(Dataset entries)
---*---
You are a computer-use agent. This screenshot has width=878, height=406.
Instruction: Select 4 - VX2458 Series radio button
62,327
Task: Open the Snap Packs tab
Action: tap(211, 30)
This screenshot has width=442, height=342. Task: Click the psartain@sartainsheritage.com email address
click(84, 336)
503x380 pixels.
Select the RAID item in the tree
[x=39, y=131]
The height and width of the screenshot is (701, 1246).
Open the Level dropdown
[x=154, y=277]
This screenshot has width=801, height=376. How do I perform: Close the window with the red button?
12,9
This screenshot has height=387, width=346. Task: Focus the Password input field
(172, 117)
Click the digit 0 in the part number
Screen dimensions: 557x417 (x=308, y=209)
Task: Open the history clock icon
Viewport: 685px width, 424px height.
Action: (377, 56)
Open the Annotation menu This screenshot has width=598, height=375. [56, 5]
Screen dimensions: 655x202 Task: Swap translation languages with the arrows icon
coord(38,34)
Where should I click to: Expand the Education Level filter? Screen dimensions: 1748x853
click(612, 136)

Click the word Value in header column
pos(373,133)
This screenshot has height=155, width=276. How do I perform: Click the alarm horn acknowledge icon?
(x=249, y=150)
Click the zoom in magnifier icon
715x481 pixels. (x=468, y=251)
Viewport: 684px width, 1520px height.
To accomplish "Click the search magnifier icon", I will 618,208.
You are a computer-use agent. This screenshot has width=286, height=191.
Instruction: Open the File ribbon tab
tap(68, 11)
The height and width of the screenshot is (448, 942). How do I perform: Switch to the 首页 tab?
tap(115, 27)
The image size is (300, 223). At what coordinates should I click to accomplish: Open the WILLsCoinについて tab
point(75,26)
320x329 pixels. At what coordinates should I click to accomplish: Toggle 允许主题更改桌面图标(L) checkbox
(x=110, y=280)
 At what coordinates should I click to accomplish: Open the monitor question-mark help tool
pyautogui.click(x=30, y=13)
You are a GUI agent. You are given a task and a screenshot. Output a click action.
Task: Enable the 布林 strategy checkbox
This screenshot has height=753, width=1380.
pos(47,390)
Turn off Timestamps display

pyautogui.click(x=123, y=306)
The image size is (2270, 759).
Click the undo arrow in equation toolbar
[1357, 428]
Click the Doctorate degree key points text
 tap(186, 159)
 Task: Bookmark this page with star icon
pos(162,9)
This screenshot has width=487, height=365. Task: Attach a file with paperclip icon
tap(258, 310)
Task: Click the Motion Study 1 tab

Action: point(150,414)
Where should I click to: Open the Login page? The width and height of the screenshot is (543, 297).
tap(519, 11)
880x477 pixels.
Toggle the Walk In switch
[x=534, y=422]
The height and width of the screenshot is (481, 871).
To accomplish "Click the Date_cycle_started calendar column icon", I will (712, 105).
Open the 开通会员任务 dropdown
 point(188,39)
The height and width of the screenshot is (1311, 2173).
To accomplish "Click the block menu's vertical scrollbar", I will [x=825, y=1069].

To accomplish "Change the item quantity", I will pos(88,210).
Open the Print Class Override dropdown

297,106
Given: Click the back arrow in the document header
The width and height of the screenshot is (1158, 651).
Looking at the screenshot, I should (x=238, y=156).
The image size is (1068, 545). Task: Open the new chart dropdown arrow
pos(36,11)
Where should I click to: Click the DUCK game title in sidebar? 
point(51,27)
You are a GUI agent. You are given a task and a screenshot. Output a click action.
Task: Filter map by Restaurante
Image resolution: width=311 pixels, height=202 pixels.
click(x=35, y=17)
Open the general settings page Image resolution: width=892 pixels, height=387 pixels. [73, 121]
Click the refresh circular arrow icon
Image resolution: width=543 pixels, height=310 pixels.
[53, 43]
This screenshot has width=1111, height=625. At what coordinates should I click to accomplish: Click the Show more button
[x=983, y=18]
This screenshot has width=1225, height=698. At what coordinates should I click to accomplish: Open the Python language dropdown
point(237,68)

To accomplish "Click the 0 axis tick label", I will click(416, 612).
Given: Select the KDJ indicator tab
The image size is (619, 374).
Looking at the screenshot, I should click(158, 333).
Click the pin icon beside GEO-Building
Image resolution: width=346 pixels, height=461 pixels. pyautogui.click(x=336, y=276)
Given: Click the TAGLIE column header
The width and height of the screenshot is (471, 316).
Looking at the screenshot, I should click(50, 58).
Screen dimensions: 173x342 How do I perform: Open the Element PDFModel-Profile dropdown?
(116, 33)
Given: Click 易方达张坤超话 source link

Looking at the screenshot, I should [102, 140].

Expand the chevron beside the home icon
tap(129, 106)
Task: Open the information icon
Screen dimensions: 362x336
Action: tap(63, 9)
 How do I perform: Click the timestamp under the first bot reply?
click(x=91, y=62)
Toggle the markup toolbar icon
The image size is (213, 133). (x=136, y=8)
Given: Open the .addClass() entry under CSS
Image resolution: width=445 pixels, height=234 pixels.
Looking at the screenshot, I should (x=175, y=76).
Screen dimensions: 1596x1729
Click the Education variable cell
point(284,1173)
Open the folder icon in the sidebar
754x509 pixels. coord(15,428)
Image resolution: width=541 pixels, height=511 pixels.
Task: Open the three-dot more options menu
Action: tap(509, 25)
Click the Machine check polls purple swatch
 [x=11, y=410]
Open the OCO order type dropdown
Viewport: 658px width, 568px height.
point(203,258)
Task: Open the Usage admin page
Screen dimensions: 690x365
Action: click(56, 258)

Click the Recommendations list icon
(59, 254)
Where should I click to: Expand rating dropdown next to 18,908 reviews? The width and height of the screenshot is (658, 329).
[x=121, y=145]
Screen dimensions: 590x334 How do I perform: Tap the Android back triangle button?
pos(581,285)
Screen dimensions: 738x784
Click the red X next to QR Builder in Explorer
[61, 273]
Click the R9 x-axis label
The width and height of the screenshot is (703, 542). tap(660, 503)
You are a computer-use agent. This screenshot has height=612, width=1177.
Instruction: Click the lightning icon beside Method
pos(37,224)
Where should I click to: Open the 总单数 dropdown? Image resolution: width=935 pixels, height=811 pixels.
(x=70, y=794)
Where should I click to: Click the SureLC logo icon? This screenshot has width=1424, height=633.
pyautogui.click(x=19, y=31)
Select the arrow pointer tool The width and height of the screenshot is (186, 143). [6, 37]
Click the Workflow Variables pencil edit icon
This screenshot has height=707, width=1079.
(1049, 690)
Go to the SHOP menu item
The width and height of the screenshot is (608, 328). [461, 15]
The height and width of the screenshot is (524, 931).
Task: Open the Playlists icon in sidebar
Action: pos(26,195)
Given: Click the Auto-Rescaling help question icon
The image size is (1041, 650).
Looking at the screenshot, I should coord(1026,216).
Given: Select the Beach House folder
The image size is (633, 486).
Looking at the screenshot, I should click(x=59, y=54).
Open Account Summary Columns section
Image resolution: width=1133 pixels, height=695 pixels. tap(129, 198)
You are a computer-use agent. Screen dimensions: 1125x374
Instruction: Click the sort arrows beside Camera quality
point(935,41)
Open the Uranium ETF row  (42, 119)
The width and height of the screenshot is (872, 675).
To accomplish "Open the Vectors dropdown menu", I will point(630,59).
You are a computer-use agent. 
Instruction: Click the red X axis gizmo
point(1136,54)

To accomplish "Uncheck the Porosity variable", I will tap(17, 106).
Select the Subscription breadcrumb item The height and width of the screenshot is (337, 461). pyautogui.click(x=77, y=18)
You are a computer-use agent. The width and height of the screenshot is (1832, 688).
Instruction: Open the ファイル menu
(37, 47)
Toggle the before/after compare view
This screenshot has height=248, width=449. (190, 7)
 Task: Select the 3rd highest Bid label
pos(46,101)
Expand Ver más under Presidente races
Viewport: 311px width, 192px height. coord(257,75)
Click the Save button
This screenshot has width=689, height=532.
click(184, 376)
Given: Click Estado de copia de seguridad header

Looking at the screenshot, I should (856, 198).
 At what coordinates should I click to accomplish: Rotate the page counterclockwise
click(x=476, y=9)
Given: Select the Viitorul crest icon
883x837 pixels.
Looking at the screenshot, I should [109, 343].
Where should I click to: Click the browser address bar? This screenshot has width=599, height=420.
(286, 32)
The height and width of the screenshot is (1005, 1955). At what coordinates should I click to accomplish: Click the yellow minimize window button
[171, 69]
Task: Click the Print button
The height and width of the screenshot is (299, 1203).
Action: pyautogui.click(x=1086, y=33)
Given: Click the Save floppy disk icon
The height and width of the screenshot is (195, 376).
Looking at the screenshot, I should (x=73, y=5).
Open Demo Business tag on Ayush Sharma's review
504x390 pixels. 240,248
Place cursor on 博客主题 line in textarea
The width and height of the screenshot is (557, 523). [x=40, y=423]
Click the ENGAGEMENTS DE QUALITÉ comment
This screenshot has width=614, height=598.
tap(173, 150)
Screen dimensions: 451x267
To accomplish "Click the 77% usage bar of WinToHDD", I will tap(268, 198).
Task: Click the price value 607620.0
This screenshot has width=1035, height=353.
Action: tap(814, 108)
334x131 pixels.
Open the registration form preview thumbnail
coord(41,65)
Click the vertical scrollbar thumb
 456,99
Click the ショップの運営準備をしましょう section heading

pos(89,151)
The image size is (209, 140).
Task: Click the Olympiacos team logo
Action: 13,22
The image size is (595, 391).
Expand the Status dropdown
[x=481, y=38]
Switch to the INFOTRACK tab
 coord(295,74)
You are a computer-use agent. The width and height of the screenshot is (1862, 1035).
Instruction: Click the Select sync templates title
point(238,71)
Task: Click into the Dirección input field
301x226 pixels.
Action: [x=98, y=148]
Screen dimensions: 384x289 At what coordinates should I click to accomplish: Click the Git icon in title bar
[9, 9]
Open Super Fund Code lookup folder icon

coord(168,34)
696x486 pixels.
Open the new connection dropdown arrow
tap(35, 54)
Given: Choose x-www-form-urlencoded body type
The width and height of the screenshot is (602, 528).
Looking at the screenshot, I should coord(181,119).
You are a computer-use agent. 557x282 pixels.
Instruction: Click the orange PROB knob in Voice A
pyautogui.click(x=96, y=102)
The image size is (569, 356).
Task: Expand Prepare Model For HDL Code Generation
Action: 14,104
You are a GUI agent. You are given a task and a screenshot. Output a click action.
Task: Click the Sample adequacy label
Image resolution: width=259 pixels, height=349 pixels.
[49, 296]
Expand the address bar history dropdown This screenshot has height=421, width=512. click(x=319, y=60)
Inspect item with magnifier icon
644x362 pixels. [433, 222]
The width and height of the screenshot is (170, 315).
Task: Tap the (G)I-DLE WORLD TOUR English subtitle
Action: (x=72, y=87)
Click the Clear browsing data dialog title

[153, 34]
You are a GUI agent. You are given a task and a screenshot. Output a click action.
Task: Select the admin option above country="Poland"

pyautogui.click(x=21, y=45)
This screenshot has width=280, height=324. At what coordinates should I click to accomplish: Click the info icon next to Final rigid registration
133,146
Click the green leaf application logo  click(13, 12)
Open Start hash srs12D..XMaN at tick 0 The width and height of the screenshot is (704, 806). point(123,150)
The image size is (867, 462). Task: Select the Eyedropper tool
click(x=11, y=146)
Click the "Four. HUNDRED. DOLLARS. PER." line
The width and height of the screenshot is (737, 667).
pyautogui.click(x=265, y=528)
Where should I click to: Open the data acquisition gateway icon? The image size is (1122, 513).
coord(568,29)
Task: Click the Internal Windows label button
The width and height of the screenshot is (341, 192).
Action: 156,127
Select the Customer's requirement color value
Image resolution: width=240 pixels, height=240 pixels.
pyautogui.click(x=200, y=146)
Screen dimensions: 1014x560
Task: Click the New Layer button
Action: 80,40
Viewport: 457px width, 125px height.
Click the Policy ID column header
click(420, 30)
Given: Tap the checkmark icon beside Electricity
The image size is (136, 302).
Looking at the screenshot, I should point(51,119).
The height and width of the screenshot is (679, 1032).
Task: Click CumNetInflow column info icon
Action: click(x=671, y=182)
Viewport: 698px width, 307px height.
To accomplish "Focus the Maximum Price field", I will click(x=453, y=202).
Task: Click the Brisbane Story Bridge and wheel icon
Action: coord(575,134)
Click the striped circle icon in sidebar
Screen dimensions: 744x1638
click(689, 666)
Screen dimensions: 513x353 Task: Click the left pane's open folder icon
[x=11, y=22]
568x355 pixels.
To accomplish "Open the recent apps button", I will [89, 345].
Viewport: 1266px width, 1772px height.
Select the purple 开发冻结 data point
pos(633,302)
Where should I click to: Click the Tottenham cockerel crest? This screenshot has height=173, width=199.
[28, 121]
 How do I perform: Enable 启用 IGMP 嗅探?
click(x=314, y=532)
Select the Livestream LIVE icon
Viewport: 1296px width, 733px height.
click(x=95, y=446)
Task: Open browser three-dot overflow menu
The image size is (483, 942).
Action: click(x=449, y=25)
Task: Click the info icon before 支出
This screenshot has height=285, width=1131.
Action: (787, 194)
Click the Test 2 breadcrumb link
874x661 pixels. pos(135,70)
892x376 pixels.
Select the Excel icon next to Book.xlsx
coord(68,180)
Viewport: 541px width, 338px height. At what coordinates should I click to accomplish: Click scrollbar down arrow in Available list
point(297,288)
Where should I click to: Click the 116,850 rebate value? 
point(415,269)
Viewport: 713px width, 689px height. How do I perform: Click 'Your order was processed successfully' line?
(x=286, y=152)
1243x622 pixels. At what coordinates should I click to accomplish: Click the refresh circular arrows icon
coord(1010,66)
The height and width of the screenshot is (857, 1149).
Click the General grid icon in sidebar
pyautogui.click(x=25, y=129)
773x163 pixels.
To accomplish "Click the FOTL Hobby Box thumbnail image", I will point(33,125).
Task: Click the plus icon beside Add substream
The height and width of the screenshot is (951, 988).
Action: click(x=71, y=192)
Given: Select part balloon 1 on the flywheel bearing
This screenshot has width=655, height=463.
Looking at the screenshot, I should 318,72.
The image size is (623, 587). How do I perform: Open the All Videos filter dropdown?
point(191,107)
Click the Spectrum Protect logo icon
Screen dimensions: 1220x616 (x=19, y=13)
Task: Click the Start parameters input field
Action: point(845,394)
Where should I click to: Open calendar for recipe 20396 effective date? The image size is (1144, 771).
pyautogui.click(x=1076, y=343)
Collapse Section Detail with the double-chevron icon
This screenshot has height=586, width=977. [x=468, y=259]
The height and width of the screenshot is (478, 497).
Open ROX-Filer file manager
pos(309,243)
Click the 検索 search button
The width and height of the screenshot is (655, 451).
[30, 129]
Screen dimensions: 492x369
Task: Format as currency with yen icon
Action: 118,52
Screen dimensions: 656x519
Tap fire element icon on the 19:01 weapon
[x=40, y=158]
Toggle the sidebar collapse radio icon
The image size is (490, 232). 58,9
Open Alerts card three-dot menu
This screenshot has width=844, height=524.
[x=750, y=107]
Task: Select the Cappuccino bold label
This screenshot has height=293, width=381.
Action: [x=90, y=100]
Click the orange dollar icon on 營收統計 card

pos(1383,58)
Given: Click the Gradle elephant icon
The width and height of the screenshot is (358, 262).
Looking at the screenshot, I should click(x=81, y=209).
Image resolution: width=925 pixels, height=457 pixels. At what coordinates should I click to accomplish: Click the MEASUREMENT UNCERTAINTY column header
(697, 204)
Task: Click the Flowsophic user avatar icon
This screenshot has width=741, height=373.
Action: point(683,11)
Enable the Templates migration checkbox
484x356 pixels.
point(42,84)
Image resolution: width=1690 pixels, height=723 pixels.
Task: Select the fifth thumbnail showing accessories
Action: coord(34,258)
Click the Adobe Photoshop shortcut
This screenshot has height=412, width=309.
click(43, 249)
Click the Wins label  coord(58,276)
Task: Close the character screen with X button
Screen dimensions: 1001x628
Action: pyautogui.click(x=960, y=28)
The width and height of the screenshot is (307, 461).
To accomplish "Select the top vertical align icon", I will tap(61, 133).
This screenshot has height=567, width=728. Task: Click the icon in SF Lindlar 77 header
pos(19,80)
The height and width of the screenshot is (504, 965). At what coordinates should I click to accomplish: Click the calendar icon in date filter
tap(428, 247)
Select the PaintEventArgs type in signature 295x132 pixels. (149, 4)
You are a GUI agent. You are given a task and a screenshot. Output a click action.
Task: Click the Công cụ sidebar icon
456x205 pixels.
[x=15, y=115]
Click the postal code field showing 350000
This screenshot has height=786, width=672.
---*---
Exercise directions — What lines in the entries contain "computer"? Report each one by copying it.

Solution —
You are a computer-use agent. This screenshot has width=878, height=406.
You are a computer-use agent. This screenshot has width=286, height=191.
You are a computer-use agent. This screenshot has height=612, width=1177.
You are a computer-use agent. Screen dimensions: 1125x374
You are a computer-use agent. 
You are a computer-use agent. The width and height of the screenshot is (1832, 688).
You are a computer-use agent. The width and height of the screenshot is (1862, 1035).
You are a computer-use agent. 557x282 pixels.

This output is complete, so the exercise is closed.